Introducing DGit

Edit: DGit is now called Spokes GitHub hosts over 35 million repositories and over 30 million Gists on hundreds of servers. Over the past year, we’ve built DGit, a new…

| 9 minutes

Edit: DGit is now called Spokes

GitHub hosts over 35 million repositories and over 30 million Gists on
hundreds of servers. Over the past year, we’ve built DGit, a new
distributed storage system that dramatically improves the availability,
reliability, and performance of serving and storing Git content.

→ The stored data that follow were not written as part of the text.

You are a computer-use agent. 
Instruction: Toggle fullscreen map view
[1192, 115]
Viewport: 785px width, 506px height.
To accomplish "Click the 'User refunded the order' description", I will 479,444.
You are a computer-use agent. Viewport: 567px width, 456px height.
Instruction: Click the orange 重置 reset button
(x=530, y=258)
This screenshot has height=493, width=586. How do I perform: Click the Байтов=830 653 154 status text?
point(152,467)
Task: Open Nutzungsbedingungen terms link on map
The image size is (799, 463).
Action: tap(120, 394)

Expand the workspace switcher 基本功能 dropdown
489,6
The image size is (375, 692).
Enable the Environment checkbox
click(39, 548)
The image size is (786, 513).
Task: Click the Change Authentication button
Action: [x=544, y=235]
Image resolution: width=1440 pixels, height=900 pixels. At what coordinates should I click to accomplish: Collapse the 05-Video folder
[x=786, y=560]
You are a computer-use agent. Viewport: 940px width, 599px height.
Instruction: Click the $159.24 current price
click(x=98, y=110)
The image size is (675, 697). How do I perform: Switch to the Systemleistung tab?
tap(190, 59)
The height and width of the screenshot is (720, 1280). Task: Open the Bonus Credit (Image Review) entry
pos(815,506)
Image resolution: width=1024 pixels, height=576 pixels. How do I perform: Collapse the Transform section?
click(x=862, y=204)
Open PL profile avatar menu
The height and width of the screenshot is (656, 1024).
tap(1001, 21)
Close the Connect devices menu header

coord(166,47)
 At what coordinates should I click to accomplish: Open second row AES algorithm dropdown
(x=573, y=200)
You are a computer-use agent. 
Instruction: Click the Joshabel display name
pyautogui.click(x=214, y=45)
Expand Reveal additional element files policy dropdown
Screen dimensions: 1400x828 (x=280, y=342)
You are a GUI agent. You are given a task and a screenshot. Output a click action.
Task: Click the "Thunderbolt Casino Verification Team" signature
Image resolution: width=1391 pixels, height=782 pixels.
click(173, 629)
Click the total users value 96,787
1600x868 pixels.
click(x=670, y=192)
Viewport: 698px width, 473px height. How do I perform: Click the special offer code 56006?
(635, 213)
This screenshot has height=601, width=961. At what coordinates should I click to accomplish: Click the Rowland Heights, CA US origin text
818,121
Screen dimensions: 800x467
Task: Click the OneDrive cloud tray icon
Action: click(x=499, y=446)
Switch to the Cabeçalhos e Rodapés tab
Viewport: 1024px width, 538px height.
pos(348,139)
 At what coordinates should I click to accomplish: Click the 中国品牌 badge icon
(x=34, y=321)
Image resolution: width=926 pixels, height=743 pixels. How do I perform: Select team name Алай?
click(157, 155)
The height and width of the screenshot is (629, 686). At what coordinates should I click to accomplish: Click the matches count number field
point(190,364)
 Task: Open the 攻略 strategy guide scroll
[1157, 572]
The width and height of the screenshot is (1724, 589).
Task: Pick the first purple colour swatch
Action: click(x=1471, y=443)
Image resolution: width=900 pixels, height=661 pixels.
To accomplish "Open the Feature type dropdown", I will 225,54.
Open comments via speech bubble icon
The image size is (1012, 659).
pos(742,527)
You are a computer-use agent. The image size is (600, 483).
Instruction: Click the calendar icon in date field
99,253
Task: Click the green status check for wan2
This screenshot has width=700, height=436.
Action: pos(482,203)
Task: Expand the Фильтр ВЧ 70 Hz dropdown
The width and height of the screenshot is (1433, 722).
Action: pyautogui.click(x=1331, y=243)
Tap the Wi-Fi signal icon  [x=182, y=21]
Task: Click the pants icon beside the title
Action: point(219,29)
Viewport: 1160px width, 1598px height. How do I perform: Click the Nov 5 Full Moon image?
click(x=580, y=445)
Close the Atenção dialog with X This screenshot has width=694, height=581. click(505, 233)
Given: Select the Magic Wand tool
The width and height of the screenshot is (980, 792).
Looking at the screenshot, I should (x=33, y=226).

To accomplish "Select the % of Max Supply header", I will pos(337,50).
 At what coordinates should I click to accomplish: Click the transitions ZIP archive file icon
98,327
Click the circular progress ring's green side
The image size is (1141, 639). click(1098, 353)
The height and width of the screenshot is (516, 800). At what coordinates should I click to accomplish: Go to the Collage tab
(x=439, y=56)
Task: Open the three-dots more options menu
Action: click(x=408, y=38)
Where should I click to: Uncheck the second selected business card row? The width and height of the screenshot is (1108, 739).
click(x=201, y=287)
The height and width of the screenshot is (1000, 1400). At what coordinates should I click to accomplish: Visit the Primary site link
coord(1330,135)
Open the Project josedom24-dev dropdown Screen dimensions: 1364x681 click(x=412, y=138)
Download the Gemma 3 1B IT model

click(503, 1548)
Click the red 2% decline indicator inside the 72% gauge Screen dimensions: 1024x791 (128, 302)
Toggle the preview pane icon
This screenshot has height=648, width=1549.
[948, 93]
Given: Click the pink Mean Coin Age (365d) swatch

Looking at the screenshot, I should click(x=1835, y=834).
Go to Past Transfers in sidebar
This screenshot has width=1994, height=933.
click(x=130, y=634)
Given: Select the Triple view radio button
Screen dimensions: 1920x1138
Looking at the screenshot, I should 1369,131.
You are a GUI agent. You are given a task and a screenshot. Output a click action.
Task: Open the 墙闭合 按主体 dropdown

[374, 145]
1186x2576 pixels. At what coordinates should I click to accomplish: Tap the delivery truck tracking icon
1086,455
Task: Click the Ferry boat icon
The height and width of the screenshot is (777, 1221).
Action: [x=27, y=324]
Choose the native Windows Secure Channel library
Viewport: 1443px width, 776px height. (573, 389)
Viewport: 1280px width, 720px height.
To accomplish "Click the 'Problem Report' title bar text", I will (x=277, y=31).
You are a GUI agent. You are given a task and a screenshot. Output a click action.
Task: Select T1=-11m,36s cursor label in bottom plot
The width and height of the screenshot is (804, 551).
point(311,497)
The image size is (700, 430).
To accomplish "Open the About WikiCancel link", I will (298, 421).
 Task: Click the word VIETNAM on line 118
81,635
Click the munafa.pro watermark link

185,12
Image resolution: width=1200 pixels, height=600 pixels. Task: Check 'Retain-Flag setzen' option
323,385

DGit is short for “Distributed Git.” As many readers already know, Git
itself is distributed—any copy of a Git repository contains every file,
branch, and commit in the project’s entire history. DGit uses
this property of Git to keep three copies of every repository,
on three different servers. The design of DGit keeps repositories fully
available without interruption even if one of those servers goes down. Even
in the extreme case that two copies of a repository become unavailable at
the same time, the repository remains readable; i.e., fetches, clones, and
most of the web UI continue to work.

DGit performs replication at the application layer, rather than at the disk
layer. Think of the replicas as three loosely-coupled Git repositories kept
in sync via Git protocols, rather than identical disk images full of
repositories. This design gives us great flexibility to decide where to
store the replicas of a repository and which replica to use for read
operations.

If a file server needs to be taken offline, DGit automatically determines
which repositories are left with fewer than three replicas and creates new
replicas of those repositories on other file servers. This “healing” process
uses all remaining servers as both sources and destinations. Since healing
throughput is N-by-N, it is quite fast. And all this happens
without any downtime.

DGit uses plain Git

Most end users store their Git repositories as objects, pack files, and
references in a single .git directory. They access the repository using
the Git command-line client or using graphical clients like GitHub Desktop
or the built-in support for Git in IDEs like Visual Studio. Perhaps it’s
surprising that GitHub’s repository-storage tier, DGit, is built using the same
technologies. Why not a SAN? A distributed file system? Some other magical
cloud technology that abstracts away the problem of storing bits durably?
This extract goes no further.